Yolanda Quesada, autora, y Marina López-Leitón, ilustradora, en la Biblioteca de Corralejo. / JAVIER MELIÁN / ACFI PRESS

'El camino de Shuan' de Yolanda Quesada o cuando escribir es un ejercicio de compartirte

La autora y abogada publica su primer libro, cuya recaudación se destina a una ong que trabaja con los y las jóvenes de Ghana

Catalina García
CATALINA GARCÍA Puerto del Rosario

Yolanda Quesada Santana empezó a escribir desde niña, en su mundo a caballo entre El Aaiún y Las Palmas de Gran Canaria, aunque se estrena ahora en la literatura infantil con 'El camino de Shuan'. «De alguna manera he comprendido que publicar no es más que compartirte y dejar que la inspiración circule libre y poderosa».

En este fase de compartir, la acompaña Marina López-Leitón, que ilustra el libro editado por Babidibú. Los fondos recaudados se destinan a Nasco Feeding Minds (@osumanumar), una ong que trabaja por la educación digital para mejorar el futuro de los y las jóvenes de Ghana. «La historia de su fundador Ousman Umar nos cautivó», corrobora.

El origen de 'El camino de Shuan', que es el primero de dos proyectos editoriales más, nació de una noticia «que alguien escribió porque unos niños hicieron algo valiente, y a su vez este libro puede inspirar otra creación». Y es que, como cree a ciencia cierta Yolanda Quesada, «continuamente estamos practicando la energía de dar y de recibir».

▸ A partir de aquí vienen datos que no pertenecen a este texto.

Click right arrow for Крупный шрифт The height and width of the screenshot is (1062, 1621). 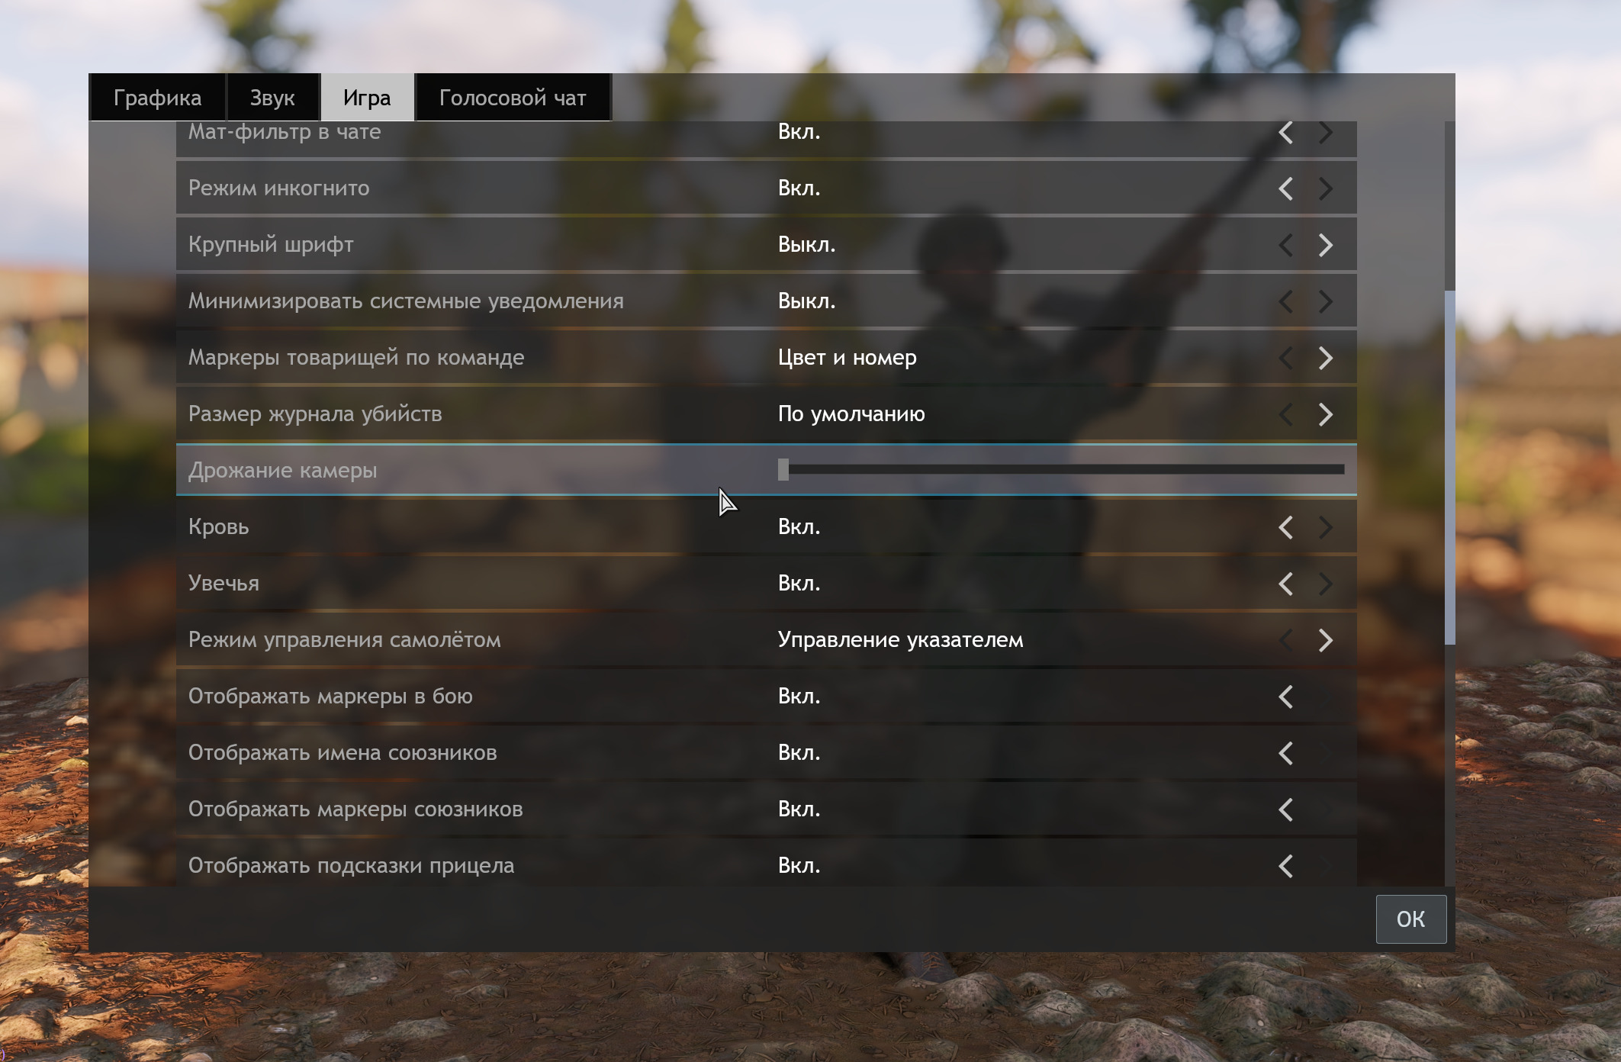[1326, 245]
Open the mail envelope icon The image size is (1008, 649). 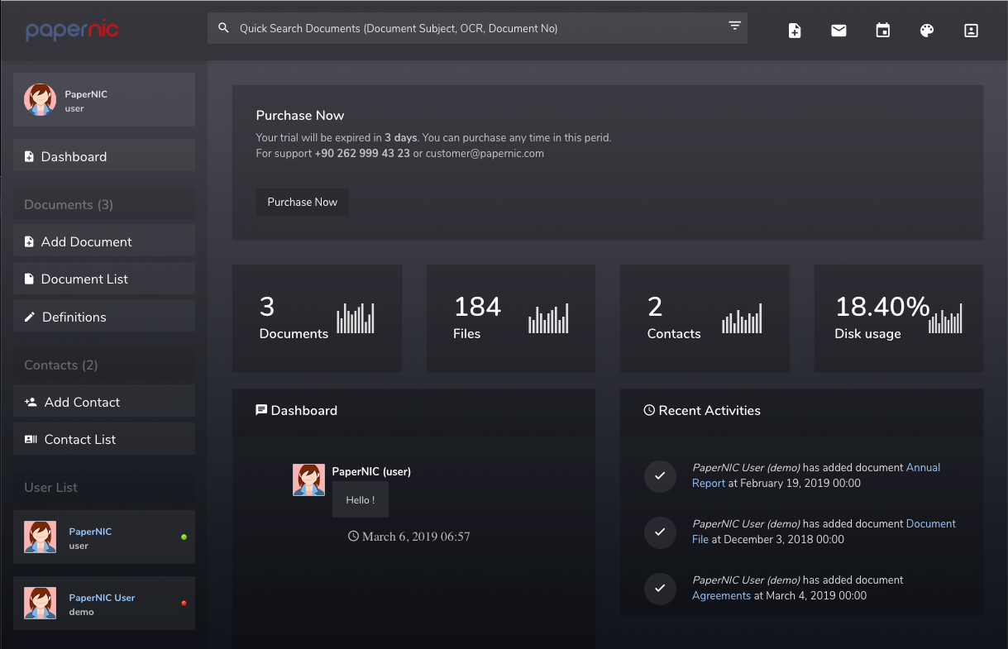point(838,31)
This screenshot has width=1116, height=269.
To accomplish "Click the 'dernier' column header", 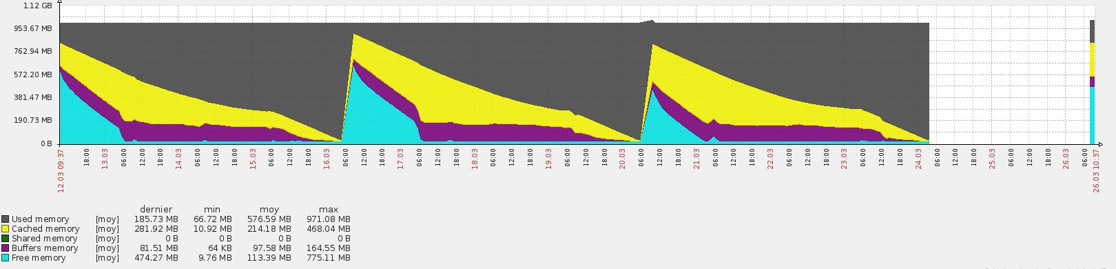I will click(157, 210).
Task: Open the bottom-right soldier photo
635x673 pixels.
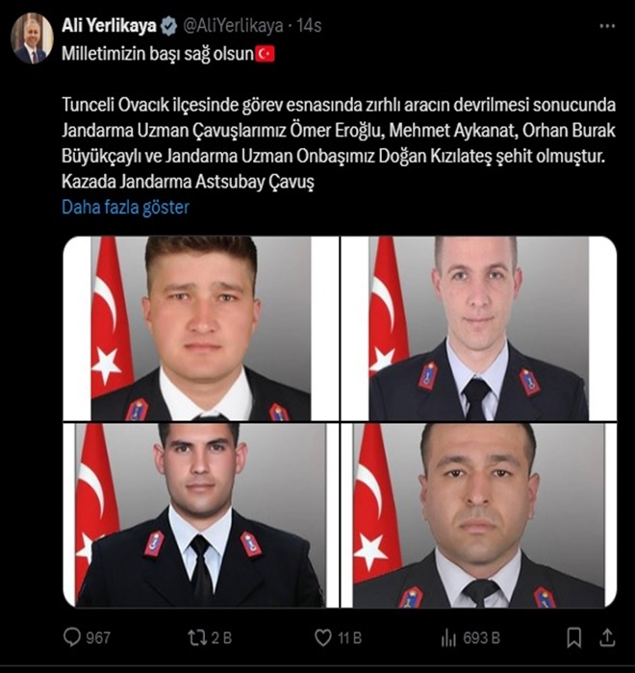Action: tap(479, 515)
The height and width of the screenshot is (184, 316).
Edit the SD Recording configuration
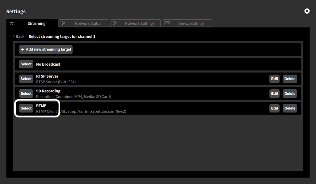274,93
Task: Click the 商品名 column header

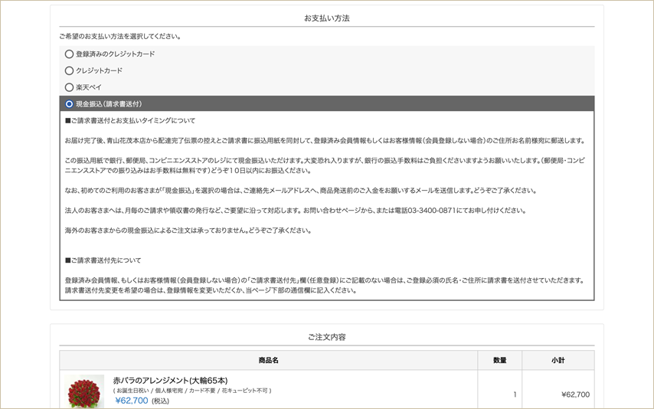Action: tap(269, 361)
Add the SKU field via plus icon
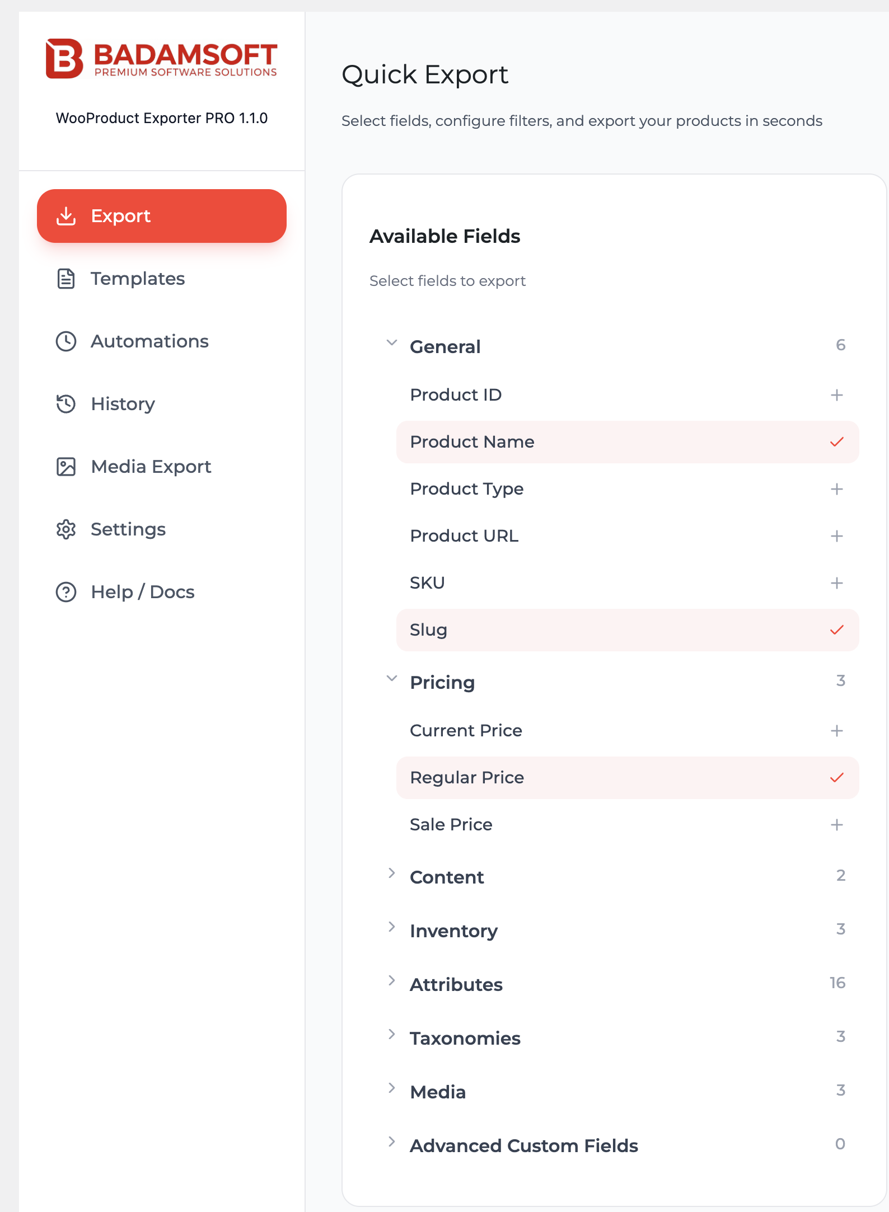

La escritora trabajó durante trece años en la ciudad alemana de Hamburgo en la atención a la mujer inmigrante

La protagonista es una niña que extraña a su madre, quien ha emigrado y no ha podido llevarla con ella. Por eso vive con su abuela y su primo. «Trata de los apoyos que puedes dar a seres que amas. Cada uno de nosotros lo practica en el día a día. A veces ni siquiera ves esos apoyos, quizá sólo cuando los planes se tuercen y esa persona que te ha apoyado, ha de plantar cara por haberte apoyado». En este sentido, echa mano de un refrán africano: si quieres ir rápido, ve solo, pero si quieres ir lejos, ve acompañado. «Una puede ir muy lejos, viajando hacia adentro, apreciando lo que tiene».

Que la protagonista sea una niña no es casualidad. «Los niños viven con pureza cualquier emoción, sin censuras se entregan a ella. La emoción es un viaje para cada edad, y en ese sentido todos somos niños, grandes o pequeños. Abrazar la emoción es algo que venimos a aprender»..

Quesada Santana nació y vivió hasta los seis años en El Aaiún, para después criarse en Las Palmas de Gran Canaria. Abogada de profesión, residió trece años en Hamburgo donde trabajó vinculada a la mujer inmigrante. De allí se trasladó a Fuerteventura, la tierra de sus padres.

El nacimiento de su hija hizo a Marina López-Leitón navegar por la creatividad. A partir de esta colaboración, la autora recomienda la experiencia de «hacerlo con otra persona. Marina me aportó inspiración y ruta».